A reasoning step inside a workflow answers one scoped question
Workflows are not all deterministic plumbing. A node in one can stop and ask the model to judge something: classify this reply, rank these three drafts, decide whether this one is good enough to send. The workflow hands over a bounded question, sometimes to a single model call, sometimes to a whole sub-agent, and waits for the answer. That is real reasoning, happening inside the routine.
But the model in that seat is not the orchestrator. It is a decision-maker the workflow called for one scoped judgment, the way a recipe tells you to taste and adjust the salt. The orchestrator decided to run the workflow at all, and decides what to do with whatever comes back. The reasoning node decides the one thing it was asked, then hands control back. Same model, different seat. The orchestrator owns the loop. The decision-maker answers a question and sits back down.
Why not just use agents and skills?
This is the question I get the moment I say "workflow," because skills are the fashionable answer right now. A skill is packaged know-how the model loads into its context when the work calls for it. Anthropic ships Agent Skills as exactly this: a folder of instructions and scripts that makes the agent better at a class of task. A skill is the difference between a contractor who has read the manual and one who has not. It sharpens the judgment the model brings to a decision it is making right now.
A workflow is the opposite kind of thing. A skill makes a decision better. A workflow makes a recurring decision unnecessary, because you already distilled it into concrete steps. Cooking is a skill. Your Tuesday-night dinner is closer to a routine. The skill lives in the moment, in the agent's head, applied fresh. The routine lives outside the moment, called by name, run the same way every time. That is the split the table at the top was drawing.

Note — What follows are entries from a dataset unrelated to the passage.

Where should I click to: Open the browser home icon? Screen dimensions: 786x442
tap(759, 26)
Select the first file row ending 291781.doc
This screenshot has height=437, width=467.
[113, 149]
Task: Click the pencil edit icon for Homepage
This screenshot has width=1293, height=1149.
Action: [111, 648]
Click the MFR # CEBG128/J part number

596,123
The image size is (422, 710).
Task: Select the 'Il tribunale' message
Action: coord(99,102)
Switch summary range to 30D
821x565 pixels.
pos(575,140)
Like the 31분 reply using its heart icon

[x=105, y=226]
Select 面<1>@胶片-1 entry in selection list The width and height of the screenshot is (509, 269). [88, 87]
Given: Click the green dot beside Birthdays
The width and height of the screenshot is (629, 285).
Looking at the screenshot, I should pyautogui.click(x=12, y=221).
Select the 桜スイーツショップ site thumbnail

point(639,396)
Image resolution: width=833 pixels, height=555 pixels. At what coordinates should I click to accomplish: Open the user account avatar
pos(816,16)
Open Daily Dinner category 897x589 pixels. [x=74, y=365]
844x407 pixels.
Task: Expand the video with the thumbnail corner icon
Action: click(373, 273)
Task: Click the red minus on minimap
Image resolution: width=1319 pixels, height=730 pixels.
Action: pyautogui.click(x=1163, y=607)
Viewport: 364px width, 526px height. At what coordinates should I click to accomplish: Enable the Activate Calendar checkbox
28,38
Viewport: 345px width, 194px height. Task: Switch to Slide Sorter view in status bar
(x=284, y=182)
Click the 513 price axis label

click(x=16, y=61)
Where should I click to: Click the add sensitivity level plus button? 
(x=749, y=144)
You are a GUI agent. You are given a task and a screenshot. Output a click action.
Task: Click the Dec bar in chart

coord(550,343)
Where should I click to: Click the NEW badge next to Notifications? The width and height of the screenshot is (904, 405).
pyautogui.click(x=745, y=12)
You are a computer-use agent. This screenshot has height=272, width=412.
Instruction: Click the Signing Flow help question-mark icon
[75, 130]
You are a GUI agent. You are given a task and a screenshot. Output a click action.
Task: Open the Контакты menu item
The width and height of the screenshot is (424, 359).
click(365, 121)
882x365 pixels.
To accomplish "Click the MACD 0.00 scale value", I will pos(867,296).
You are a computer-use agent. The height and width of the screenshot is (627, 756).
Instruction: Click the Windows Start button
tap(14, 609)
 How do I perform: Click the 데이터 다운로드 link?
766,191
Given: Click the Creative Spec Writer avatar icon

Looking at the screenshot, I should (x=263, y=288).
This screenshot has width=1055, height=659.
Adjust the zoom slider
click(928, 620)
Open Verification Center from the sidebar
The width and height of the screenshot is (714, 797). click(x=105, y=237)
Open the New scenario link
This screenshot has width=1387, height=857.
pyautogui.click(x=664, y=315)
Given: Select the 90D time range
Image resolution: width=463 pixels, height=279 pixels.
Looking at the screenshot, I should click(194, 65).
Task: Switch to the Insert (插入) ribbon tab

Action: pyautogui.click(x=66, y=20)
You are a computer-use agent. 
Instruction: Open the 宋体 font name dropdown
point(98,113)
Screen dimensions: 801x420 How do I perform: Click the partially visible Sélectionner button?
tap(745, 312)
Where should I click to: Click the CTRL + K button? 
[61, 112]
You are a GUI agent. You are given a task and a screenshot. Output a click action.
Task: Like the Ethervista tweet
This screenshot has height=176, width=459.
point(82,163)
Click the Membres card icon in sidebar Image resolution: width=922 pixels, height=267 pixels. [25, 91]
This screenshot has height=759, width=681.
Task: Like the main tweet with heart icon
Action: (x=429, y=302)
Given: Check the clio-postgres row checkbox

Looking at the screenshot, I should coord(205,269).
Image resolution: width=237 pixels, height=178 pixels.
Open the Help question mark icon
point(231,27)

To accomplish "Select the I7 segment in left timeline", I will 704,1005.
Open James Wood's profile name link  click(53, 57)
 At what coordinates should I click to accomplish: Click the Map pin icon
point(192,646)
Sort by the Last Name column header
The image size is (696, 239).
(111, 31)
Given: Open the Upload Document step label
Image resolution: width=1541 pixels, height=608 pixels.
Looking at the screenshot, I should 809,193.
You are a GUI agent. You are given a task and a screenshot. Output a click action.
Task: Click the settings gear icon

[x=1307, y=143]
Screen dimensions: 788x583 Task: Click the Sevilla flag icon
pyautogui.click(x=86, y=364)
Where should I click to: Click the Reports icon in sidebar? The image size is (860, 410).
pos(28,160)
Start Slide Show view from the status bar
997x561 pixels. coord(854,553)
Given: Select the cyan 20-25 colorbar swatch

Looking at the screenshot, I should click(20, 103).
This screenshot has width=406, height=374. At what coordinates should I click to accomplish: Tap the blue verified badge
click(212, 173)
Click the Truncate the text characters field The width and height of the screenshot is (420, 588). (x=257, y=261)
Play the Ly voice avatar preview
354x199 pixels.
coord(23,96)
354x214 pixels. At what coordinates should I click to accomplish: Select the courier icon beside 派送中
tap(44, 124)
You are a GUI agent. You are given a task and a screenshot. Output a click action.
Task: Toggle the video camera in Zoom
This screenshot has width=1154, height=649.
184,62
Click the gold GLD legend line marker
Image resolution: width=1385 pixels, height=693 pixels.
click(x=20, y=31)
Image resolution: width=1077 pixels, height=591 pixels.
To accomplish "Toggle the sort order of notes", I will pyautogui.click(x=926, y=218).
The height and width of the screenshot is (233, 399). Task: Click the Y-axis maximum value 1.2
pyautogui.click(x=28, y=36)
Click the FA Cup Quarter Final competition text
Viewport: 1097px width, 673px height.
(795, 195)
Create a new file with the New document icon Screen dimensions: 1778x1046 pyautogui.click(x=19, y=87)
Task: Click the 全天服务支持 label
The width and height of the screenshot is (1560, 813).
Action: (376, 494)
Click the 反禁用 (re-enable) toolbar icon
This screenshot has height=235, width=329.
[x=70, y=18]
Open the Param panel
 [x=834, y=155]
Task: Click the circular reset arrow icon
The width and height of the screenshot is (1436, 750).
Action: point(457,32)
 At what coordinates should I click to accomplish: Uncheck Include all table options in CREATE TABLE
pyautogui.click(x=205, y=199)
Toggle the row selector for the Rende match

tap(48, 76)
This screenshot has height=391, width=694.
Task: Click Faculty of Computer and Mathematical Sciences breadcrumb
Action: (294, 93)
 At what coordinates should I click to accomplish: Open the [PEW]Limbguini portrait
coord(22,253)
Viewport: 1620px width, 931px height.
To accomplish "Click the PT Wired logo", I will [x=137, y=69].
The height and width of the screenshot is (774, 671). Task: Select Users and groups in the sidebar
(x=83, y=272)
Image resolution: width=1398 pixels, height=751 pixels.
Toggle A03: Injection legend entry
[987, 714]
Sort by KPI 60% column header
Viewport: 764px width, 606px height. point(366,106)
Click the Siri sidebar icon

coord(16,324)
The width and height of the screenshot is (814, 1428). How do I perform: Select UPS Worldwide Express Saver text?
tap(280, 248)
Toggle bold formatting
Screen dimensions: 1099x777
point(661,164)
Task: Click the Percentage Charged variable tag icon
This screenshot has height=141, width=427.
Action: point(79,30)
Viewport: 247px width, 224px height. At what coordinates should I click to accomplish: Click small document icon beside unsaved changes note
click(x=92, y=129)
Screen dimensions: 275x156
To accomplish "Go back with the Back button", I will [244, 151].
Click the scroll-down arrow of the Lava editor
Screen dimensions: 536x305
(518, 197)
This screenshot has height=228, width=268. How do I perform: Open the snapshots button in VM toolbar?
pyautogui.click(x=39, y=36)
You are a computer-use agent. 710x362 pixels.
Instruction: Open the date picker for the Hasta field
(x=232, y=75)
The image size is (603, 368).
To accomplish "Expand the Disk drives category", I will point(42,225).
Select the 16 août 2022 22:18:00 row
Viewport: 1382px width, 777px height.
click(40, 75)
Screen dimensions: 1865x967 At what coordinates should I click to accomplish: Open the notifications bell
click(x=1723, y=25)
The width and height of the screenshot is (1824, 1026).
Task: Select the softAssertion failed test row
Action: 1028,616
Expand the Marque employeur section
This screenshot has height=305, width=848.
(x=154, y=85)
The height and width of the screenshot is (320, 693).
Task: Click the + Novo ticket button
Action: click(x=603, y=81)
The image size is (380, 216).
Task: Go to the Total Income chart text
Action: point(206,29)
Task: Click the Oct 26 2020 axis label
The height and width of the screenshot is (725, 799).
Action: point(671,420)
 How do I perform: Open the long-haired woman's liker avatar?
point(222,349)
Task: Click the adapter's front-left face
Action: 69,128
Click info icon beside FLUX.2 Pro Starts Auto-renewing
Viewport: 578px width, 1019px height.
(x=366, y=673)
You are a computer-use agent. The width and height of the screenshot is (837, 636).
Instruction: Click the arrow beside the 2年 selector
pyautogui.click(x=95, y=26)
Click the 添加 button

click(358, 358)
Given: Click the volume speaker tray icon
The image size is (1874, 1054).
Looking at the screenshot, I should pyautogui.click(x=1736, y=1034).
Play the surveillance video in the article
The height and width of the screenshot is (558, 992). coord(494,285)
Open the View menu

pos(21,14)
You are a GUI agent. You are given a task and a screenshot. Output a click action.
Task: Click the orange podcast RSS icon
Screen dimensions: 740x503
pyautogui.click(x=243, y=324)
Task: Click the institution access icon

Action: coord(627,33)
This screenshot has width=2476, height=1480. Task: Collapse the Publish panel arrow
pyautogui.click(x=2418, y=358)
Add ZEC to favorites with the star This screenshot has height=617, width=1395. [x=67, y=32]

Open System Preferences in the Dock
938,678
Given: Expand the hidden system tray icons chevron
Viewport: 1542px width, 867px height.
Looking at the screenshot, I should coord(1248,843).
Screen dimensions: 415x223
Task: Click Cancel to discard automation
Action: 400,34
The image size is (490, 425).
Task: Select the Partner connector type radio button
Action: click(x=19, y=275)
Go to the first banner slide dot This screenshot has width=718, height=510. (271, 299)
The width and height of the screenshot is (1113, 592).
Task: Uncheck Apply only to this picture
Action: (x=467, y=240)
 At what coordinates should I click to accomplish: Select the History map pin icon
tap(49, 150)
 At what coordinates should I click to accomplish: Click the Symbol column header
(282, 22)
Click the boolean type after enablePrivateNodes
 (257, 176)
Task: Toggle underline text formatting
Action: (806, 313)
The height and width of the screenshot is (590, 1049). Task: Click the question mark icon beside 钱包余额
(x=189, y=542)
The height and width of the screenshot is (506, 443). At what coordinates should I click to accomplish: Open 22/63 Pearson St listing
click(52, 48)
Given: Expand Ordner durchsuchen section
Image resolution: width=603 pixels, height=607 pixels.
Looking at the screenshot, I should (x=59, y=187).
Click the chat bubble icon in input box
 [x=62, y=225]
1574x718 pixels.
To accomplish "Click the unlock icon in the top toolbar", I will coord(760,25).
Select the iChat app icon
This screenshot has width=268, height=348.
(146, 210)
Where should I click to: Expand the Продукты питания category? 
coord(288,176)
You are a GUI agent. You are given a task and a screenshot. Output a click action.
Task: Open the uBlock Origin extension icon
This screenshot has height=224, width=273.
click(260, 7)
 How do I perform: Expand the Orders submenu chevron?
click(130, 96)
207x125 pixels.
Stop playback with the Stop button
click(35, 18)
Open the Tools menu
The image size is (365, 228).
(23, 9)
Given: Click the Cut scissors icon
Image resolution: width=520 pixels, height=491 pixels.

The answer is in where a skill runs. A skill executes inside the agent's loop, in its context window, with the model freehanding the work on every pass. That is what you want when the work needs judgment. It is not what you want when the work is repeatable and you need it to come out identical on the hundredth call, long after the conversation that triggered it has scrolled out of memory. My test is one sentence: if I would be annoyed to find the model did this a slightly different way today, it belongs in a workflow, not a skill. Skills make my agent smarter. Workflows make my agent's work boring, in the way production systems are supposed to be boring.
Why the words are load-bearing
I learned this by getting it backwards. For six months I ran a fleet of agents with a coordination layer in the middle, and I told myself the coordination layer was the orchestrator. It was not. It was a framework pretending to be intelligence, and every week it produced a fresh class of bug where one agent could not tell what another had decided. I tore the whole thing down and rebuilt around one model in a loop. The teardown was a vocabulary correction. Once I stopped calling the framework an orchestrator, the second, third, and fortieth agents stopped looking necessary. Cognition reached the same place from the data side in Don't Build Multi-Agents: coordination between agents is where the decisions silently conflict.
The shape that survived is the one I still run. The model orchestrates. The harness runs the loop. The workflow engine executes. The intelligence sits in exactly one layer, and everything else is bookkeeping.
If you are sketching your own system this week, label every box with a single question: does this box decide, or does it execute? Exactly one of them should decide, and it should be the model. The day you cannot tell your orchestrator from your workflow engine is the day you start adding agents you do not need.
Some operational details in these essays have been changed for narrative or privacy reasons. The arguments, the numbers, and the lessons are real.